So many of you have been asking/wondering about my extremely positive attitude.Years ago a very wise woman shared a quote with me on a retreat "The attitude you're using, is the attitude you're choosing" It has stuck with me for many years and when I am in a crappy mood I will often remind myself of this mantra.
Some of you have most likely heard of Elisabeth Kubler-Ross's 5 Stages of Grief, and yes I journeyed through all 5.
Denial- When the Dr. first said that my biopsy was positive for cancer I remember thinking I didn't hear that right, but when he followed up with the "You will have surgery on the 13th" it was a little more real. The next two weeks were a bit of a blur with updating people, dr. appointments and lots and lots of research. When I got the call on the 12th for my check-in time, I was at Costco and broke down on the way to the car as it became very real that I had cancer and was going to have a mastectomy at 33.
Anger- My anger was never directed at a person, but more the situation and lack of control I had. Within minutes cancer had potentially stolen my time, my left breast, my immune system, the ability for me to breastfeed Baby Sager, and generally life as I knew it. This would make anyone angry, but I quickly decided that it could not steal my joy and passion for living my life. (see the acceptance part for how I reached that conclusion)

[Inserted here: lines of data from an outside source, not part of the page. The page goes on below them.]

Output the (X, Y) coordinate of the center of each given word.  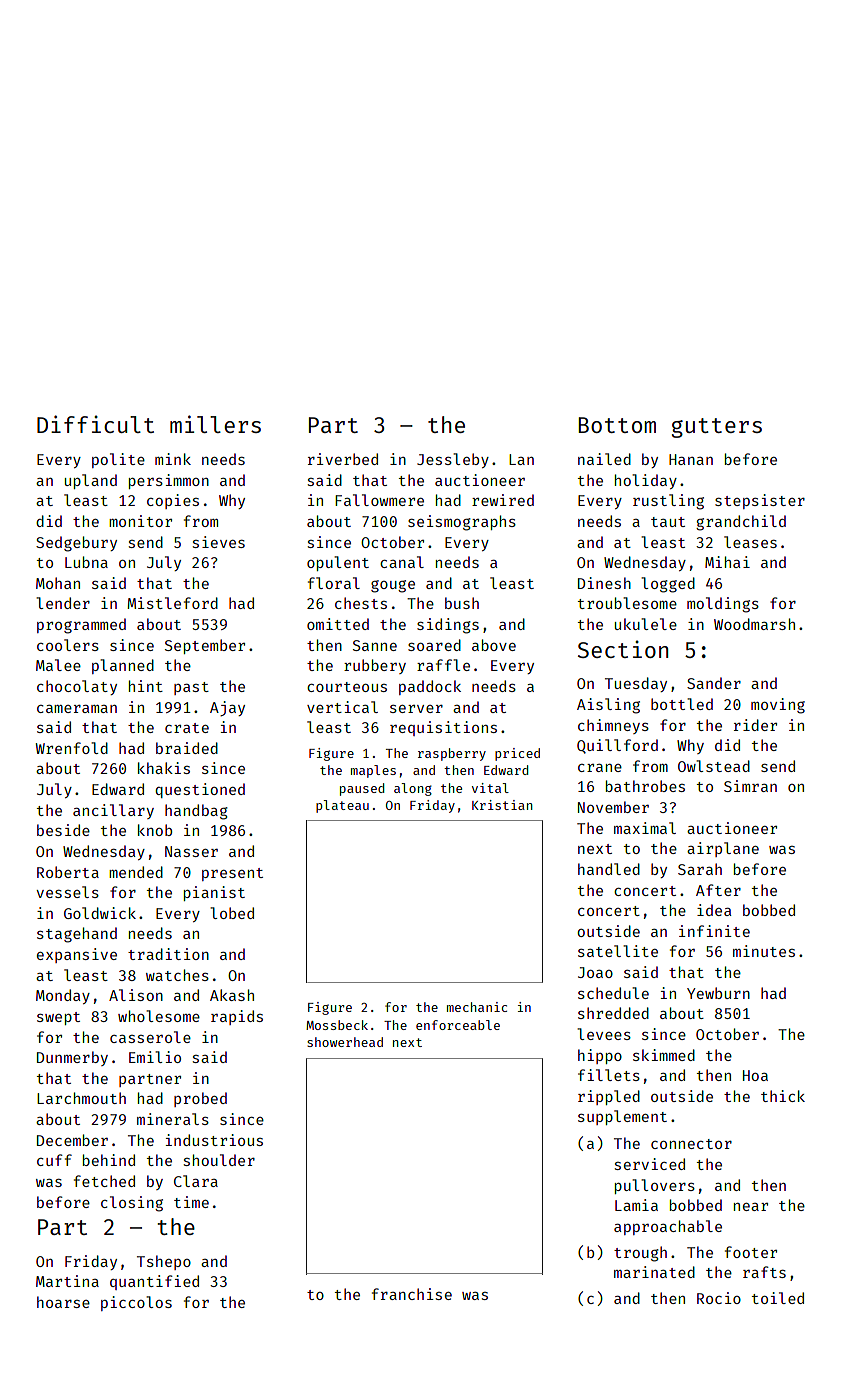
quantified (154, 1282)
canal (402, 562)
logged (668, 585)
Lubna (86, 562)
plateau (342, 806)
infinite (714, 931)
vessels (67, 892)
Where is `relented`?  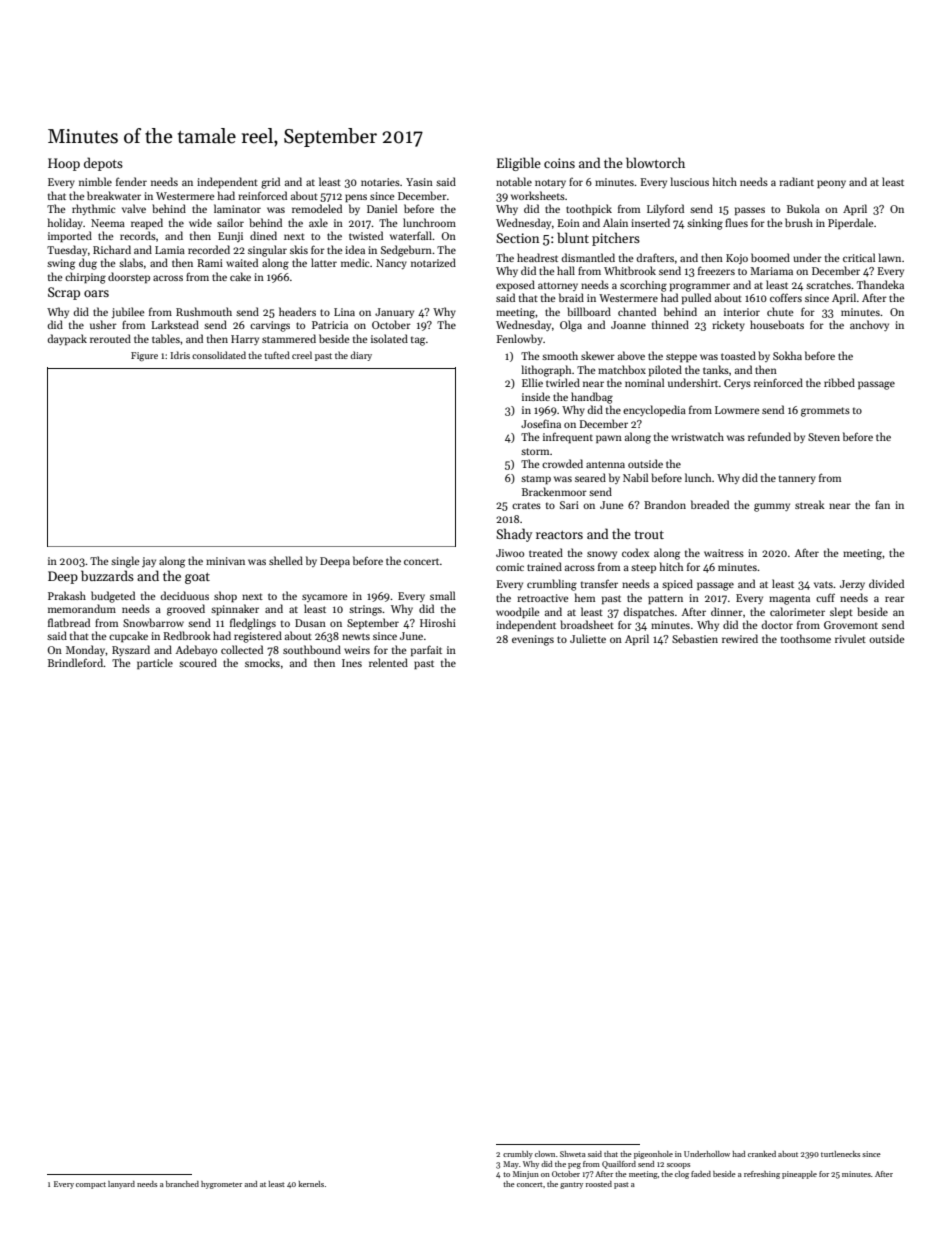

Bargaining- This was a fleeting moment as while doing research I quickly remembered all the times I had heard of a young child with cancer and had tried to bargain with God to spare Ellie and if anyone had to battle, it should be me. Now I don't know if this pleading has anything to do with my situation but it enabled me to be thankful that it was not Ellie, but me who would have to fight this.
Depression- So this lasted about 8 hours. On the Saturday after my diagnosis we were up at my in-laws to decorate (They live on Thoroughbred in Alta Loma). The family was treating me like I was crippled, I couldn't lift anything, couldn't climb the ladder, in essence, I couldn't help. So I went inside and had my pity party. I was tired from only having about 4 hours of sleep the night before and feeling sorry for myself for so many things. I wallowed in self pity and pretty much had a miserable time. And then....
Acceptance- After a full day of decorating (and it was almost time for the USC-UCLA game) the family came in and Ellie was covered in dirt from head to toe. I looked at her and realized that she had played so hard and had a wonderful day and I completely missed it by feeling sorry for myself. It was then I decided that I couldn't let cancer take anything else from me, especially anything meaningful. It was then I decided to put on my big girl panties and live my life and be as proactive as I could with my treatment plan. Even though I can't control the cancer, I can control how I deal with it. I also realized that my three-year-old needed me and I have to be her role-model for how to face adversity.
When we got home that night I told Sam that I was going to start a blog and post what was going on, on Facebook.
My goal of this blog is to help educate people about cancer, because lets face it most of us know that it sucks, we know that it is bad, but other than that we really don't know about it. We hear stories about things that will help prevent cancer and things that can cause cancer but really and truly cancer doesn't care about any of that. This video offers a great visual of cancer cells at their finest.
I also have a vast support system, and while I don't mind sharing the same information repeatedly, it is way easier to type it once and share it so that everyone gets the same info.